As Americans considering the futility of our relationship with the rest of the world, this new set of voices and approaches seems evermore needed and important. Our nation’s global alliances aren’t today by any reckoning more strained than at any time in recent history. Iraq is, by the administration, on the verge of a civil war, if it is not already there. American causalities stream in daily and we’ve committed to an open-ended military presence with no limits. Elsewhere in the Middle East with the Palestinians, we face a mass presence and strength and confident Hezbollah, which our leaders neither understood nor foresaw. Which has now altered the landscape of the peace process. In Iran and also North Korea, the nuclear threat grows daily. At home, every year since 2000, our nation’s deaths increases now reaching stratosphere proportions. From Katrina to famine in cropped foods, we have seen the results of climate change for a decade, our leaders have argued it wasn’t happening, it wasn’t important and it needed further study. We have people in the White House and in Congress being indicted for everything from corruption to perjury to larceny. It’s mind-boggling, absolutely mind-boggling that the President’s Chief Domestic Policy Advisor was arrested for shoplifting. Now is it just me? But it seems to me that this is a pretty good argument for considering broadening the gene pool just a tad. No offense, but I do think we deserve better. No offense to the testosterone team at 1600 Pennsylvania Avenue, but new blood is needed.

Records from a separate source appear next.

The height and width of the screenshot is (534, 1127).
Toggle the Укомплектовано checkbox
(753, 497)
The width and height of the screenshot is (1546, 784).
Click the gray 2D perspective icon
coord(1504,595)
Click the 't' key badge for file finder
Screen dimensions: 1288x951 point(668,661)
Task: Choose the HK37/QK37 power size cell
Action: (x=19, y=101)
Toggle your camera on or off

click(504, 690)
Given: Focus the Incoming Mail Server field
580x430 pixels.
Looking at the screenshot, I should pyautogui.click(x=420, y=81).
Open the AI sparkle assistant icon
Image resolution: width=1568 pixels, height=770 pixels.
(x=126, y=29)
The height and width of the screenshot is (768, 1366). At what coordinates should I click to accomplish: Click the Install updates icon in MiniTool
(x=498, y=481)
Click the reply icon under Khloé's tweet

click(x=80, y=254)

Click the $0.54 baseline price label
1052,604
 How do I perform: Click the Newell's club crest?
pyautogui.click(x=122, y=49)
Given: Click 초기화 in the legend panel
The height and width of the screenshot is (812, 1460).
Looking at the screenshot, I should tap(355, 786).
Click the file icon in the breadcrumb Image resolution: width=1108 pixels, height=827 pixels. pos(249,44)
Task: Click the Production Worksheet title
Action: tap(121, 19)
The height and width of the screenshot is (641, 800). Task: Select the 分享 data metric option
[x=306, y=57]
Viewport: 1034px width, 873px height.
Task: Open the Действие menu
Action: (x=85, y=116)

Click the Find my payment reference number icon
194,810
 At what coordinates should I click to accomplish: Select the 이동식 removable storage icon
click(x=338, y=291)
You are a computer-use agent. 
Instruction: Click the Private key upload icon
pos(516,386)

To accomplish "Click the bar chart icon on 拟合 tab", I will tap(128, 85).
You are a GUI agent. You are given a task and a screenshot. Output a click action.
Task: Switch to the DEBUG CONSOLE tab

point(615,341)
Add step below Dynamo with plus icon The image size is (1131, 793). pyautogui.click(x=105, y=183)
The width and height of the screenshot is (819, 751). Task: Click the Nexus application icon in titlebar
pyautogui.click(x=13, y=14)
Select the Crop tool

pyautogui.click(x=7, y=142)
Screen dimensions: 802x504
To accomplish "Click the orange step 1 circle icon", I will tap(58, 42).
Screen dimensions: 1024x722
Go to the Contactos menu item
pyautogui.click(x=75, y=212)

If ever there was a time when the world and our nation needs new voices and new values, new approaches and sensitivity, this is it. Politics is the arena where we have the greatest hope of making lasting, significant, and permanent changes in our lives and those of our children. Politics gives us the power to make a difference. I am reminded of one of the things that was recognized at the Fourth World Conference of Women in Beijing in 1995. The platform that came out of that meeting very specifically addressed the need to involve more women in government. Indeed we want to the see the empowerment of government women throughout the world. And I for one, want to see that empowerment and I believe that it will come with time. Now it may not be in my lifetime, but it will come.